As we can see from the Hub repo that its state dict is sharded. To perform with the model, all we have to do is this:

from diffusers import Transformer2DModel
import tempfile
import torch
import os

def get_inputs():
    sample = torch.randn(1, 4, 128, 128)
    timestep = torch.randint(0, 1000, size=(1, ))
    encoder_hidden_states = torch.randn(1, 120, 4096)

    resolution = torch.tensor([1024, 1024]).repeat(1, 1)
    aspect_ratio = torch.tensor([1.]).repeat(1, 1)
    added_cond_kwargs = {"resolution": resolution, "aspect_ratio": aspect_ratio}
    return sample, timestep, encoder_hidden_states, added_cond_kwargs

with torch.no_grad():
    # max_memory = {0: "15GB"} # reasonable estimate for a consumer-gpu.
    with tempfile.TemporaryDirectory() as tmp_dir:
        new_model = Transformer2DModel.from_pretrained(
            "sayakpaul/actual_bigger_transformer",
            device_map="auto",
        )

        sample, timestep, encoder_hidden_states, added_cond_kwargs = get_inputs()
        out = new_model(
            hidden_states=sample,
            encoder_hidden_states=encoder_hidden_states,
            timestep=timestep, 
            added_cond_kwargs=added_cond_kwargs
        ).sample
        print(f"{out.shape=}, {out.device=}")

I haven't purposefully haven't added documentation because all of this will become useful once we use this in the context of a full-fledged pipeline execution (up next) :)

May 01 '24 10:05 sayakpaul

The docs for this PR live here.

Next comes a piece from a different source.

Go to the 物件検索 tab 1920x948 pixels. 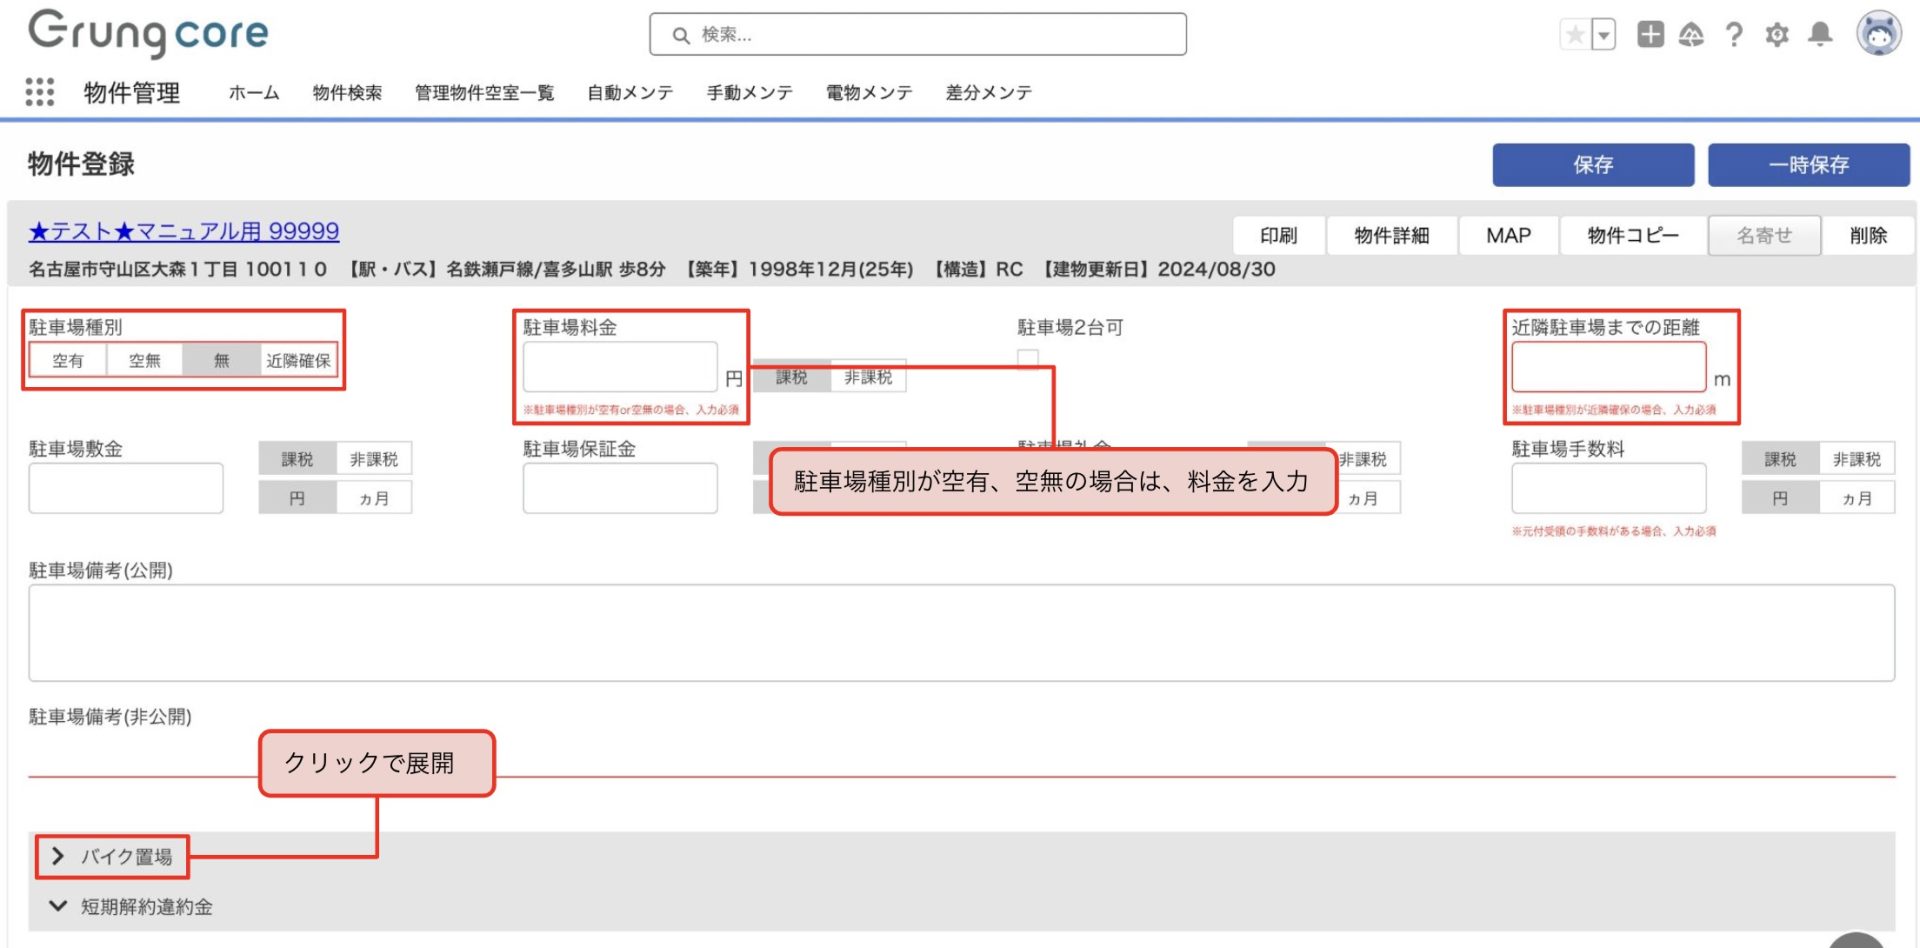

All of your documentation changes will be reflected on that endpoint. The docs are available until 30 days after the last update.

May 01 '24 10:05 HuggingFaceDocBuilderDev

@yiyixuxu @SunMarc a gentle ping here.

May 10 '24 18:05 sayakpaul

@BenjaminBossan thanks for awesome reviews. I have either addressed or replied to them.

May 15 '24 05:05 sayakpaul

@yiyixuxu gentle ping.

May 21 '24 06:05 sayakpaul

@Wauplin thanks for your comments. I have incorporated the state dict sharding utility from huggingface_hub which greatly simplifies things. @SunMarc @yiyixuxu I think this is ready for a final review now.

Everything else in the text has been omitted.